Watch: Bright Fireball Meteor Explodes Over U.S.
NASA cameras capture dramatic light show over Pennsylvania.
People in parts of Pennsylvania, Ohio, and New York were startled early Tuesday morning by a bright light and explosion in the sky.
"It lit up the sky (and all the snow of course) bright blue," Pennsylvania resident Karen Rayner Bierbauer wrote on Facebook. "Very neat."
The celestial show was caused by a 500-pound (225-kilogram) meteor going 45,000 miles (72,000 kilometers) per hour over western Pennsylvania, according to NASA.
The meteor was probably about two feet in diameter (less than one meter), though it flared brighter than the full moon as it burned up in Earth's atmosphere, NASA reports. Such bright meteors are often called fireballs.
The event was captured at about 4:50 a.m. local time on three NASA Meteor Watch cameras, including the video above from a camera at Allegheny Observatory near Pittsburgh. The other two cameras were at Hiram College and Oberlin College, both in northern Ohio.

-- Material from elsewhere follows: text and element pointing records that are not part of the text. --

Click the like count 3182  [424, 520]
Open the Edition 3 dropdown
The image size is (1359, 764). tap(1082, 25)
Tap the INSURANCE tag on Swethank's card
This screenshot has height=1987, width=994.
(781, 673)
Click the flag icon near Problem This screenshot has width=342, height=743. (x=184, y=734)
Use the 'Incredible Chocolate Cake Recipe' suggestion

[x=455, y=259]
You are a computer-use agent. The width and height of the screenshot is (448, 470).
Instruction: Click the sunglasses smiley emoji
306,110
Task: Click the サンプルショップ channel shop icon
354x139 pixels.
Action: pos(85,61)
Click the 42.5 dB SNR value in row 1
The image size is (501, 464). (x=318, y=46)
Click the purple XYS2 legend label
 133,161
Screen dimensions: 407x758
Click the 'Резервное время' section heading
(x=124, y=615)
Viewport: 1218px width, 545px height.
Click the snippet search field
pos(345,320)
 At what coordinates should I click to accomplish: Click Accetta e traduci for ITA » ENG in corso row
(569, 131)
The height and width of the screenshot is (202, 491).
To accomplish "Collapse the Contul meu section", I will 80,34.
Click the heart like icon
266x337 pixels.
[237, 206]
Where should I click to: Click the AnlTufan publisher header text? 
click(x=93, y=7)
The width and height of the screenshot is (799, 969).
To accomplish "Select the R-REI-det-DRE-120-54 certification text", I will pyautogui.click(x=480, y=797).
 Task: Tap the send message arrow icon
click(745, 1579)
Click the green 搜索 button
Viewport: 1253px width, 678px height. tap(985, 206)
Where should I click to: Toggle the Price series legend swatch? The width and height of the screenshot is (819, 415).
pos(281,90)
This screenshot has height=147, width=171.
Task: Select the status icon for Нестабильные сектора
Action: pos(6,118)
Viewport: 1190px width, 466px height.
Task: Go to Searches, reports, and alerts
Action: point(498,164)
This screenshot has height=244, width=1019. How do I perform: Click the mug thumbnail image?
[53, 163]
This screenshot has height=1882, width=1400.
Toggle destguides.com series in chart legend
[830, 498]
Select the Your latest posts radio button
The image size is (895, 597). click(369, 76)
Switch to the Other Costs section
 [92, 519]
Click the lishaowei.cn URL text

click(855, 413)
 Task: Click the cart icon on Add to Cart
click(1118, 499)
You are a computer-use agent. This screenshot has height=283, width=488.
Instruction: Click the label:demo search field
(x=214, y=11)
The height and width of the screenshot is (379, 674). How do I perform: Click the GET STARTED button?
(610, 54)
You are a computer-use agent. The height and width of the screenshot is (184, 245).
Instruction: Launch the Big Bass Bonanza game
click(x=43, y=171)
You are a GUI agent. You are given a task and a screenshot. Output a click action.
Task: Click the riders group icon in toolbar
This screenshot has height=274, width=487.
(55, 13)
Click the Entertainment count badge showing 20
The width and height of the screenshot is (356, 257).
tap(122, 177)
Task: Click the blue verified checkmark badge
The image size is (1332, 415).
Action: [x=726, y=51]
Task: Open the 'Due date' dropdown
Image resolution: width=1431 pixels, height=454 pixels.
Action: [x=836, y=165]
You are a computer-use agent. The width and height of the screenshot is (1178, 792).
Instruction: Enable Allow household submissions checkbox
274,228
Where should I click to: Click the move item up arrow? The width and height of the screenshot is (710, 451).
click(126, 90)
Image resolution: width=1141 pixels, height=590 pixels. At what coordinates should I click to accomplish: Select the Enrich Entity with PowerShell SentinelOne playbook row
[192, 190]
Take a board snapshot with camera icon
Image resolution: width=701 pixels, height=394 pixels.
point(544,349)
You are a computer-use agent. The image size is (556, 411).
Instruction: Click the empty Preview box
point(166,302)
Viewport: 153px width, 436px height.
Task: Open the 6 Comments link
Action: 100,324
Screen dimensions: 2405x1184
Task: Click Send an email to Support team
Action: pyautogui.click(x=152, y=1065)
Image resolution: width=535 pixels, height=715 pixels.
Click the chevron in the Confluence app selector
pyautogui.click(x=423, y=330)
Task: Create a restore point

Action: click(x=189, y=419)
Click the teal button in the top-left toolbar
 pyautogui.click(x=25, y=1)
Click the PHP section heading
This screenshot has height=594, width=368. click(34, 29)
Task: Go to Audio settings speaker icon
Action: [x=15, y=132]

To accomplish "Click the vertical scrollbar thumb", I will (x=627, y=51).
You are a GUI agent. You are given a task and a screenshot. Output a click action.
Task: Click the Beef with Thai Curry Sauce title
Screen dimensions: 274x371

The American Meteor Society received more than a hundred reports of sightings of the meteor from eyewitnesses spread across several states.
The Earth is constantly being bombarded by debris from comets, asteroids, and even other rocky planets in the solar system. When the larger pieces burn up, they are seen as "shooting stars" or occasionally as fireballs. (See a photo of a fireball over Banff, in Alberta, Canada.)
Fireballs are fairly rare, but when they do occur, they make "quite a spectacular sight for observers," Raminder Singh Samra, resident astronomer at the H.R. MacMillan Space Centre in Vancouver, Canada, previously told National Geographic.